**DATA IN THIS EXERCISE**
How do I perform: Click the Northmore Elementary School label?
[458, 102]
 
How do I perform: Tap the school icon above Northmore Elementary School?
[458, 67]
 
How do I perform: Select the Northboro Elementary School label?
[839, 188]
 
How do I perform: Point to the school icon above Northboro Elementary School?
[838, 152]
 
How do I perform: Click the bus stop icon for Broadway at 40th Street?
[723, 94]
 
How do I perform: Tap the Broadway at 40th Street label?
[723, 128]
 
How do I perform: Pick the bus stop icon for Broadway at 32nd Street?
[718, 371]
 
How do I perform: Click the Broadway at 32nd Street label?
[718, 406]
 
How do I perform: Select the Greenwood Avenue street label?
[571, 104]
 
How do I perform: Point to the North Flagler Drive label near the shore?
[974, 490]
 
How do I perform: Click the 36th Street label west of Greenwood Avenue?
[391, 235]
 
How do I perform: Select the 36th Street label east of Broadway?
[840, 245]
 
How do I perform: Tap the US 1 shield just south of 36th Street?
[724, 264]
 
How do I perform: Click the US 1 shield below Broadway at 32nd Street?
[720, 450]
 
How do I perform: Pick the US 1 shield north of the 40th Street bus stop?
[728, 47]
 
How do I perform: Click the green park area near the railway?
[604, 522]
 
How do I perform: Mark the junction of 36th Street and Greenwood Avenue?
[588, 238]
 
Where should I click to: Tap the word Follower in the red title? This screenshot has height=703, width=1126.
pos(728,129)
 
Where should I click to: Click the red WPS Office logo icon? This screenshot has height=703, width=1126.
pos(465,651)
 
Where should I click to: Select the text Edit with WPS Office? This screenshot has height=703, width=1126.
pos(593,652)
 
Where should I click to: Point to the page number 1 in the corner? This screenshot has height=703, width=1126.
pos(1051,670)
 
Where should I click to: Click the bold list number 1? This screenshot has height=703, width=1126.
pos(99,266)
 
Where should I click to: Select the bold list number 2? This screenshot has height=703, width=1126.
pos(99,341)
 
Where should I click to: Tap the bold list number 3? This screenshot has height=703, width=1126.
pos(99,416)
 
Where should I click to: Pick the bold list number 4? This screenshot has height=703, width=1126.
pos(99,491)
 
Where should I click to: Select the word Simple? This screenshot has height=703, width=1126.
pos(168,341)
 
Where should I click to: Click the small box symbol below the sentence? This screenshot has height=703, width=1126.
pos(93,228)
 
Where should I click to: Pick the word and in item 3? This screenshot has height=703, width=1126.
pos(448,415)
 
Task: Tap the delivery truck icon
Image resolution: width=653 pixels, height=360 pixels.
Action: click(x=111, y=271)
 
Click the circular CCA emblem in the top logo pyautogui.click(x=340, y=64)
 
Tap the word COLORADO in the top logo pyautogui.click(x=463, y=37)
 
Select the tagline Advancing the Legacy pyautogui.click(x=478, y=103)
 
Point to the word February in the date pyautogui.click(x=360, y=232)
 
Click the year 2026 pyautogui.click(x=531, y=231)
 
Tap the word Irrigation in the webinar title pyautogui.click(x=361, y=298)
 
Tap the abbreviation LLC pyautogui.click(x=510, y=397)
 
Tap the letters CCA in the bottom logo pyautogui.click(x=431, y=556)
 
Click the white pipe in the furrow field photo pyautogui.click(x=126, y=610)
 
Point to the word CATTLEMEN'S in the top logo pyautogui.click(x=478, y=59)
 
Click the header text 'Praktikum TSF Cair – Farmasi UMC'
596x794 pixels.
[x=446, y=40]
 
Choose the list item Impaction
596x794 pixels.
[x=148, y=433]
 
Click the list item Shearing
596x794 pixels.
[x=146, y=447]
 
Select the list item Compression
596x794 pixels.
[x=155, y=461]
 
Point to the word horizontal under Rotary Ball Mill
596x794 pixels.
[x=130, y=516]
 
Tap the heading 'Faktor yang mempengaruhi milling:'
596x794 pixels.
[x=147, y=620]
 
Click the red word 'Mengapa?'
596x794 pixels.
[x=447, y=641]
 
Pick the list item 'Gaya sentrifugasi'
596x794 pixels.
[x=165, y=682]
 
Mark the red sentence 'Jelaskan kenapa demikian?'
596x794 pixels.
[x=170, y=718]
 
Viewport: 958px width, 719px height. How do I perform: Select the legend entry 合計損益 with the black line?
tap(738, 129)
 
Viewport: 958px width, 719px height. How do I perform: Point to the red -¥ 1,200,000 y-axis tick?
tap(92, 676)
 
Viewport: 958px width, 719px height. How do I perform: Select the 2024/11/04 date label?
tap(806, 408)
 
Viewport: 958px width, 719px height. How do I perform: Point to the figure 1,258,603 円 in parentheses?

**GIVEN TASK**
Copy all of the material above word for word, keeping every line as it appears.

**FULL RESPONSE**
How do I perform: Click the Northmore Elementary School label?
[458, 102]
 
How do I perform: Tap the school icon above Northmore Elementary School?
[458, 67]
 
How do I perform: Select the Northboro Elementary School label?
[839, 188]
 
How do I perform: Point to the school icon above Northboro Elementary School?
[838, 152]
 
How do I perform: Click the bus stop icon for Broadway at 40th Street?
[723, 94]
 
How do I perform: Tap the Broadway at 40th Street label?
[723, 128]
 
How do I perform: Pick the bus stop icon for Broadway at 32nd Street?
[718, 371]
 
How do I perform: Click the Broadway at 32nd Street label?
[718, 406]
 
How do I perform: Select the Greenwood Avenue street label?
[571, 104]
 
How do I perform: Point to the North Flagler Drive label near the shore?
[974, 490]
 
How do I perform: Click the 36th Street label west of Greenwood Avenue?
[391, 235]
 
How do I perform: Select the 36th Street label east of Broadway?
[840, 245]
 
How do I perform: Tap the US 1 shield just south of 36th Street?
[724, 264]
 
How do I perform: Click the US 1 shield below Broadway at 32nd Street?
[720, 450]
 
How do I perform: Pick the US 1 shield north of the 40th Street bus stop?
[728, 47]
 
How do I perform: Click the green park area near the railway?
[604, 522]
 
How do I perform: Mark the junction of 36th Street and Greenwood Avenue?
[588, 238]
 
Where should I click to: Tap the word Follower in the red title? This screenshot has height=703, width=1126.
pos(728,129)
 
Where should I click to: Click the red WPS Office logo icon? This screenshot has height=703, width=1126.
pos(465,651)
 
Where should I click to: Select the text Edit with WPS Office? This screenshot has height=703, width=1126.
pos(593,652)
 
Where should I click to: Point to the page number 1 in the corner? This screenshot has height=703, width=1126.
pos(1051,670)
 
Where should I click to: Click the bold list number 1? This screenshot has height=703, width=1126.
pos(99,266)
 
Where should I click to: Select the bold list number 2? This screenshot has height=703, width=1126.
pos(99,341)
 
Where should I click to: Tap the bold list number 3? This screenshot has height=703, width=1126.
pos(99,416)
 
Where should I click to: Pick the bold list number 4? This screenshot has height=703, width=1126.
pos(99,491)
 
Where should I click to: Select the word Simple? This screenshot has height=703, width=1126.
pos(168,341)
 
Where should I click to: Click the small box symbol below the sentence? This screenshot has height=703, width=1126.
pos(93,228)
 
Where should I click to: Pick the word and in item 3? This screenshot has height=703, width=1126.
pos(448,415)
 
Task: Tap the delivery truck icon
Image resolution: width=653 pixels, height=360 pixels.
Action: click(x=111, y=271)
 
Click the circular CCA emblem in the top logo pyautogui.click(x=340, y=64)
 
Tap the word COLORADO in the top logo pyautogui.click(x=463, y=37)
 
Select the tagline Advancing the Legacy pyautogui.click(x=478, y=103)
 
Point to the word February in the date pyautogui.click(x=360, y=232)
 
Click the year 2026 pyautogui.click(x=531, y=231)
 
Tap the word Irrigation in the webinar title pyautogui.click(x=361, y=298)
 
Tap the abbreviation LLC pyautogui.click(x=510, y=397)
 
Tap the letters CCA in the bottom logo pyautogui.click(x=431, y=556)
 
Click the white pipe in the furrow field photo pyautogui.click(x=126, y=610)
 
Point to the word CATTLEMEN'S in the top logo pyautogui.click(x=478, y=59)
 
Click the header text 'Praktikum TSF Cair – Farmasi UMC'
596x794 pixels.
[x=446, y=40]
 
Choose the list item Impaction
596x794 pixels.
[x=148, y=433]
 
Click the list item Shearing
596x794 pixels.
[x=146, y=447]
 
Select the list item Compression
596x794 pixels.
[x=155, y=461]
 
Point to the word horizontal under Rotary Ball Mill
596x794 pixels.
[x=130, y=516]
 
Tap the heading 'Faktor yang mempengaruhi milling:'
596x794 pixels.
[x=147, y=620]
 
Click the red word 'Mengapa?'
596x794 pixels.
[x=447, y=641]
 
Pick the list item 'Gaya sentrifugasi'
596x794 pixels.
[x=165, y=682]
 
Mark the red sentence 'Jelaskan kenapa demikian?'
596x794 pixels.
[x=170, y=718]
 
Viewport: 958px width, 719px height. How do I perform: Select the legend entry 合計損益 with the black line?
tap(738, 129)
 
Viewport: 958px width, 719px height. How do I perform: Point to the red -¥ 1,200,000 y-axis tick?
tap(92, 676)
 
Viewport: 958px width, 719px height. How do I perform: Select the 2024/11/04 date label?
tap(806, 408)
 
Viewport: 958px width, 719px height. How do I perform: Point to the figure 1,258,603 円 in parentheses?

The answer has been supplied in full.